Quem vai se dar bem é quem tem algo que a IA não absorve: uma perspectiva, um julgamento específico, moldado por uma vida que mais ninguém viveu. Quem não vai se dar bem é quem se definiu inteiramente por uma habilidade que acabou de ficar de graça.
"Eu sou o que eu codifico" já morreu. "Eu sou o que eu vivi, e o que eu construo a partir disso" é a única que vale.
O começo
Não estou do outro lado disso. Estou no meio, me virando.
Todo dia algo muda. Todo dia acho um jeito mais rápido de conectar as peças, um modelo que resolve algo que eu fazia na mão na semana passada. Não tenho apego a nada disso.
O workflow que montei ontem pode estar obsoleto amanhã.
As coisas vão andar rápido.
Os devs que ainda polêm código como artesãos vão levantar a cabeça um dia e perceber que o colega do lado—que não sabe escrever uma função—entregou o mesmo produto na metade do tempo.
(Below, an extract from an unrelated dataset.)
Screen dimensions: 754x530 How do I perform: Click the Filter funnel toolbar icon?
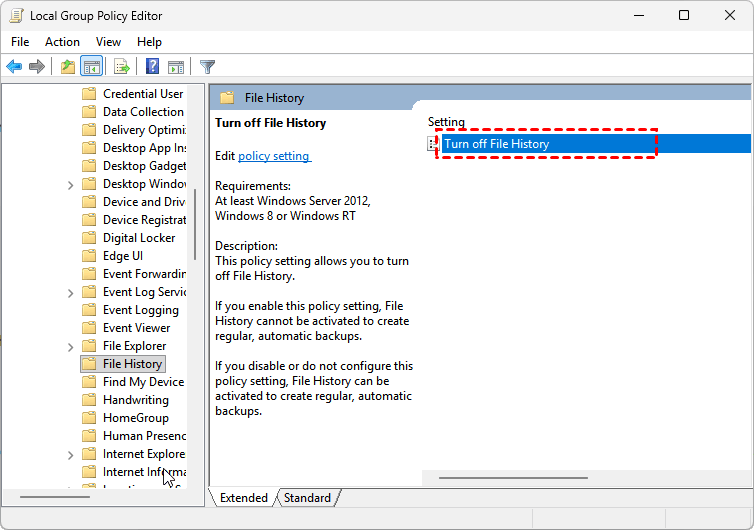207,67
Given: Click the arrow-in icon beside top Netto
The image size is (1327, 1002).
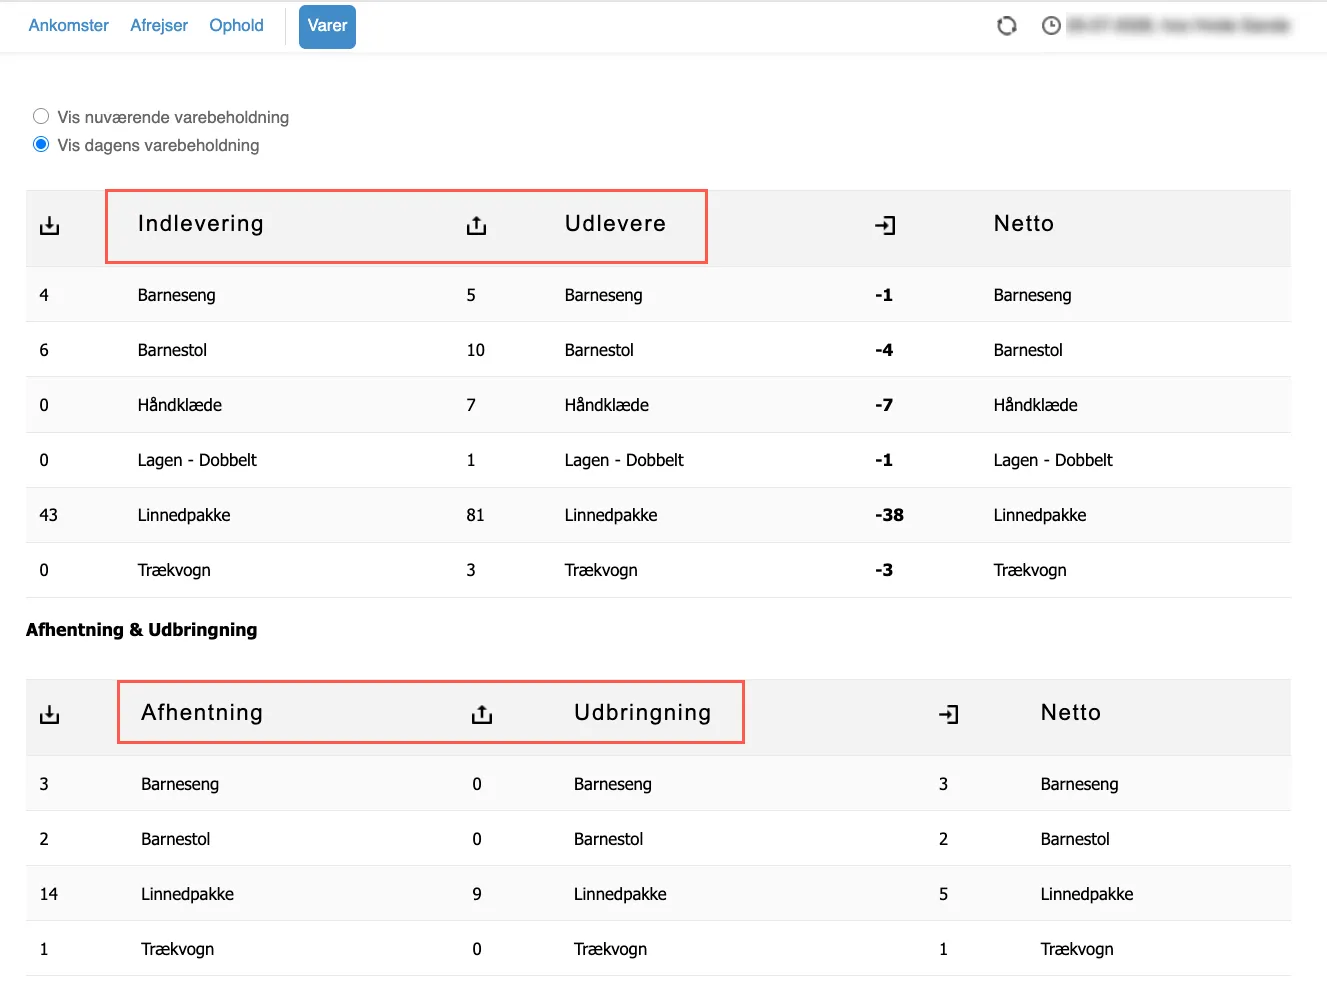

E muita gente que nunca se perguntou "o que me faz ser eu... além do meu cargo" vai descobrir na marra que o mercado não liga pra sua crise de identidade.
Principais pontos
- Planejar ganha de escrever. Quando o projeto está estruturado pra IA, o output está certo. A habilidade escassa é desenhar o input, não digitar o código.
- Usar IA pra fazer a mesma coisa mais rápido é a estratégia Blockbuster. Tratar a IA como suplemento de "como sempre trabalhamos" é confortável e temporário.
- O que não vira commodity é o jeito como você enxerga os problemas por causa da vida que você viveu—julgamento, reconhecimento de padrão a partir do fracasso, as decisões por trás dos passos técnicos.
- "Eu sou o que eu codifico" já morreu. A identidade que vale é: "Eu sou o que eu vivi, e o que eu construo a partir disso."
- Quem vai se dar bem tem uma perspectiva que a IA não absorve. Quem não vai se dar bem se definiu inteiramente por uma habilidade que acabou de ficar de graça.